Déjà irrésistible sur les monts des Flandres et deuxième derrière un Mathieu Van der Poel sur les pavés de Roubaix, imaginez les dégâts que pourrait faire le Slovène sur un terrain beaucoup plus propice à l’expression de son talent. Le triptyque ardennais : Amstel Gold Race – Flèche Wallonne – Liège-Bastogne-Liège, lui semble déjà presque promis. On peut l’avancer sans trop se mouiller.
égal à merckx, hinault…
Au-delà de cette hégémonie, il ressuscite un exploit que l’on avait plus vu depuis l’époque d’Eddy Merckx, de Bernard Hinault, s’aligner, et avoir son nom en haut de l’affichen sur ces deux types de classiques si différentes et surtout si rapprochées dans le calendrier. Le Cannibale a réalisé deux fois le doublé entre le Ronde et Liège-Bastogne-Liège en 1969 et 1975. D’ailleurs en 1975, Merckx avait pris la 2e place de Paris-Roubaix, comme un certain Tadej Pogacar… Remco Evenepoel ne s’y trompe pas et a loué le talent du Slovène et de son concurrent à venir cette semaine. “Il est sans doute le meilleur coureur depuis Eddy Merckx”, s’est-il risqué jeudi en conférence de presse.

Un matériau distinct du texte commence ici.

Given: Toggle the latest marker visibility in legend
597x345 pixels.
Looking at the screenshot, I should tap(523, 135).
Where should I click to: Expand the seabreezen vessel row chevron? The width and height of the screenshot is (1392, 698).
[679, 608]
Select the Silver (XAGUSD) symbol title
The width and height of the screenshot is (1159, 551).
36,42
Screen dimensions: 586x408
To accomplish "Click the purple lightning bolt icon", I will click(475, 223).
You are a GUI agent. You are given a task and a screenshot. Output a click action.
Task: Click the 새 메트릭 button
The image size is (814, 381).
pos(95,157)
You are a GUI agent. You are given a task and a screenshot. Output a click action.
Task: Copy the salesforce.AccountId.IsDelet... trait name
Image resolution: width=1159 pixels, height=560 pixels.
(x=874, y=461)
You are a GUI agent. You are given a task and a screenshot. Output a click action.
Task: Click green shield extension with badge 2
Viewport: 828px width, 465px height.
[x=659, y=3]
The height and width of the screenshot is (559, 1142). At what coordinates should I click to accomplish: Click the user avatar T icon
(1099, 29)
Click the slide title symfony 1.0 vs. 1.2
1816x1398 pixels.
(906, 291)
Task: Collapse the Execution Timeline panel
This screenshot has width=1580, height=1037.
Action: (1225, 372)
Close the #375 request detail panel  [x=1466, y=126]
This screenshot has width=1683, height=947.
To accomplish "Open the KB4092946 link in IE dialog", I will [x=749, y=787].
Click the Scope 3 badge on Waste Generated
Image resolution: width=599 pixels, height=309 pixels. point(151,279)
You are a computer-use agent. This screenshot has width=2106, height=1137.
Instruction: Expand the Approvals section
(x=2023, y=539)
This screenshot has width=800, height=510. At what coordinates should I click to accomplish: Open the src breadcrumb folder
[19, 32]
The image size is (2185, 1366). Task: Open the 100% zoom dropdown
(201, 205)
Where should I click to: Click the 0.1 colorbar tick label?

Le Blaireau, quant à lui, a couru la même année à Roubaix et à Liège trois fois en 1979, 1980 et 1981, sans jamais réaliser le doublé. Lorsqu’il gagne à Liège en 1980, il prend la 4e place à Roubaix. Vice-versa l’année suivante, lorsqu’il soulève le pavé dans le Nord, il échoue à la 18e place. Sean Kelly, quant à lui, avait réalisé le doublé Roubaix-Liège en 1984. Les noms cités vous donnent une idée, s’il en fallait encore une, de la table à laquelle Pogacar s’assoit désormais.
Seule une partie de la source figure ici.